The 1500-Byte Default

The 1500-byte Ethernet MTU is the payload available to layer 3 — the IP packet — after the 14-byte Ethernet header. Of that 1500, a standard IPv4 header takes 20 bytes and a TCP header takes another 20, leaving 1460 bytes of application data in a full segment. That 1460 is the default TCP MSS (maximum segment size): MSS is MTU minus the IP and TCP headers, and it is what TCP advertises so the other end never sends a segment too big for the path.

The number is historical — it predates gigabit Ethernet and was a compromise between framing overhead and the cost of a corrupt frame — but it is now a near-universal floor you can rely on across the public internet. Anything that needs to fit through arbitrary networks sizes to 1500 or below, because you cannot assume any path supports more.

Jumbo Frames

A jumbo frame raises the MTU to 9000 bytes, cutting the per-packet overhead for bulk transfer roughly sixfold — one header per 9000 bytes instead of per 1500. The payoff is real for storage traffic (iSCSI, NFS), backups, and east-west data-center flows where throughput matters and the path is fully under your control.

The catch is that jumbo frames are all-or-nothing across a path.
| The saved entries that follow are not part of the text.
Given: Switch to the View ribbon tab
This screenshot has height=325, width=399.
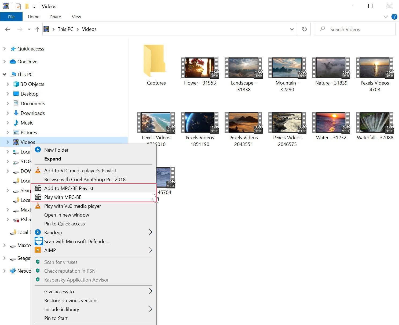Looking at the screenshot, I should [76, 17].
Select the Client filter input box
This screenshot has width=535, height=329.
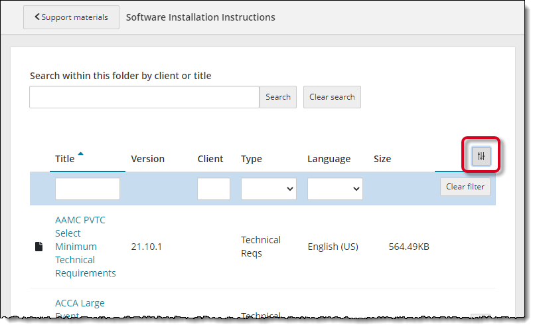click(x=213, y=189)
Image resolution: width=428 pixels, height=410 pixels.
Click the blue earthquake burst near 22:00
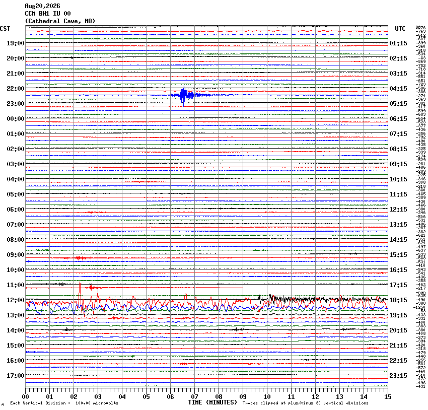click(x=183, y=95)
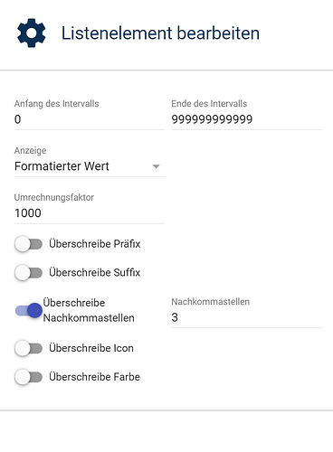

Every switch, NIC, and router on the segment must agree on 9000 bytes; one device still at 1500 will drop the oversized frames, and because the drop is silent it looks like intermittent loss rather than a config mismatch. Enable jumbo frames only on a closed segment where you control every hop — never on a path that touches the internet, where you cannot.

# set and verify an interface MTU
ip link set eth0 mtu 9000
ip link show eth0
# eth0: <...> mtu 9000 ...
# probe the real path MTU: largest unfragmented payload that gets through
ping -M do -s 8972 10.0.0.5   # 8972 + 8 ICMP + 20 IP = 9000

IP Fragmentation

When a packet is too big for the next link and fragmentation is allowed, the router splits it into pieces that each fit, and the receiving host — not any router in between — reassembles them. Fragmentation is expensive and discouraged: every fragment carries a full IP header, the loss of any single fragment forces the whole original packet to be retransmitted, and reassembly holds state and memory at the destination, which is an attack surface in itself.
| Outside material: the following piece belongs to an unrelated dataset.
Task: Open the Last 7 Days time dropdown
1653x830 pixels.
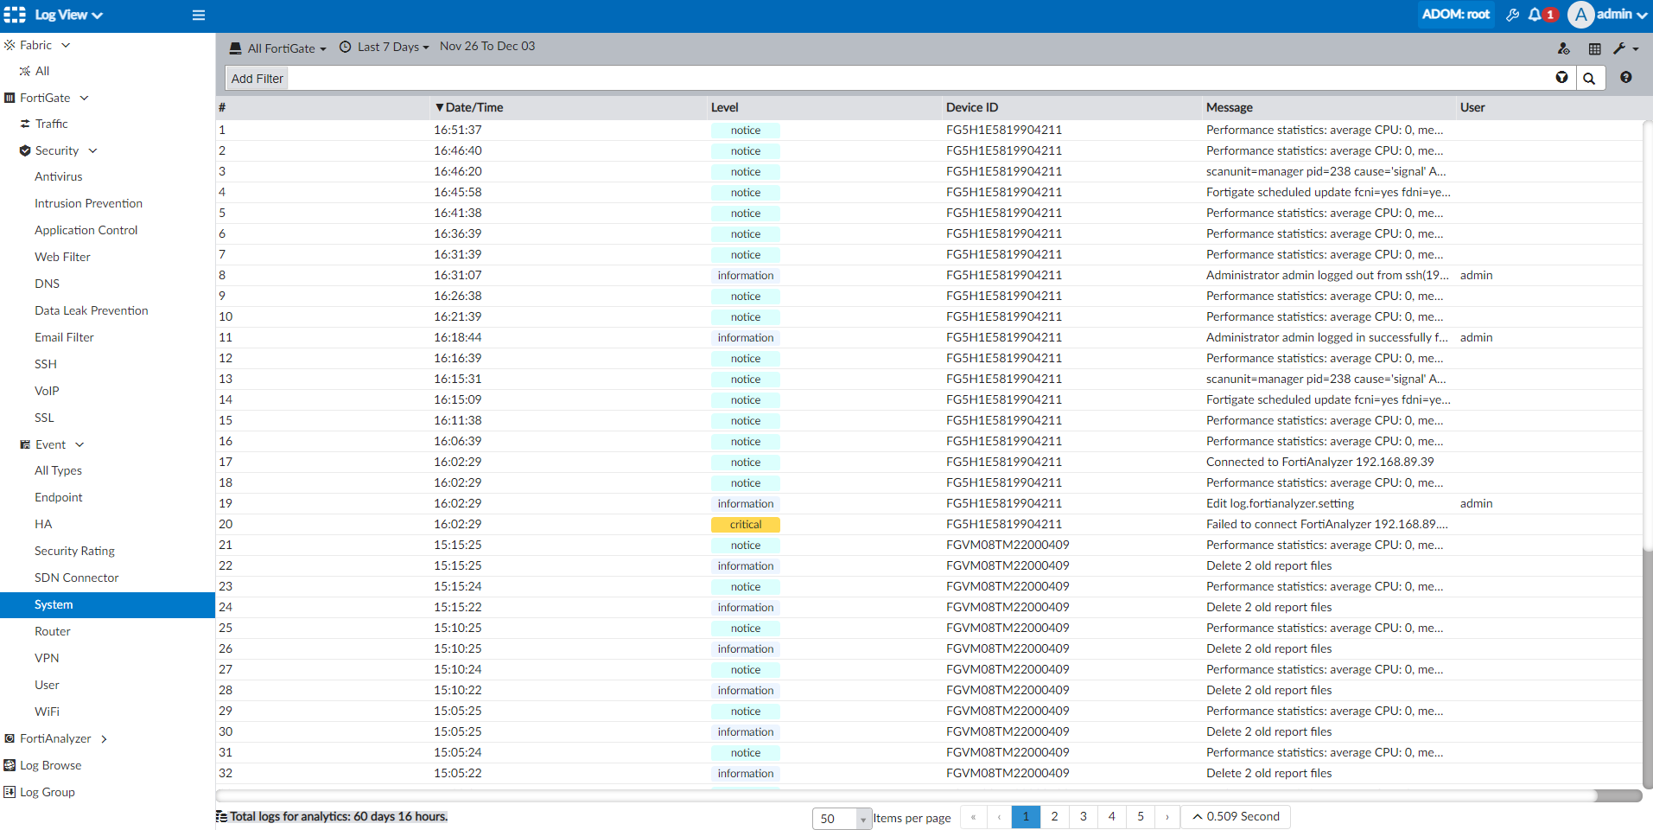Action: pyautogui.click(x=385, y=48)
The Don't Fragment (DF) bit in the IP header changes the outcome. With DF set, a router that would have to fragment instead drops the packet and sends back an ICMP "fragmentation needed" message telling the sender the link's MTU. Modern TCP sets DF on every packet precisely so it learns the path MTU rather than relying on fragmentation — fragmentation is the legacy fallback, not the default.
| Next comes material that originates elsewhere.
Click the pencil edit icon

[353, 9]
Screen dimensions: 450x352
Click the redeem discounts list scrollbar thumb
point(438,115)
A packet too big for the next link: what decides its fate

DF bit clear — fragmentation allowed→Fragment

DF set, and the ICMP "frag needed" reply gets back→PMTUD shrinks

DF set, but a firewall eats the ICMP reply→Black-hole drop

MTU and Tunnels

Every tunnel wraps the original packet in a fresh outer header, and that overhead comes straight out of the usable MTU. A VXLAN overlay adds about 50 bytes, IPsec roughly 50–60 depending on mode and cipher, and GRE 24 — so on a 1500-byte underlay, the inner packet that fits is only 1450, 1440, or 1476 bytes respectively. Send a 1500-byte inner packet into a 1500-byte tunnel and it no longer fits.

This is the most common real-world MTU failure. The fix is to lower the inner MTU to leave room for the encapsulation, or to clamp the TCP MSS on the tunnel so TCP never builds a segment that won't fit once wrapped. The silent-failure trap is a firewall that blocks the ICMP "fragmentation needed" messages: PMTUD then never learns the smaller MTU, the oversized packets keep getting dropped, and you get a black hole where the connection hangs forever with no error — a problem revisited in Chapter 12.

Fragmentation vs Path MTU Discovery

Fragmentation is fragment-and-hope: the sender ships a large packet and lets routers chop it to fit each link, reassembled at the destination. It works without any feedback, but it is inefficient, fragile to single-fragment loss, and a denial-of-service vector — which is why it is the legacy fallback, not the default.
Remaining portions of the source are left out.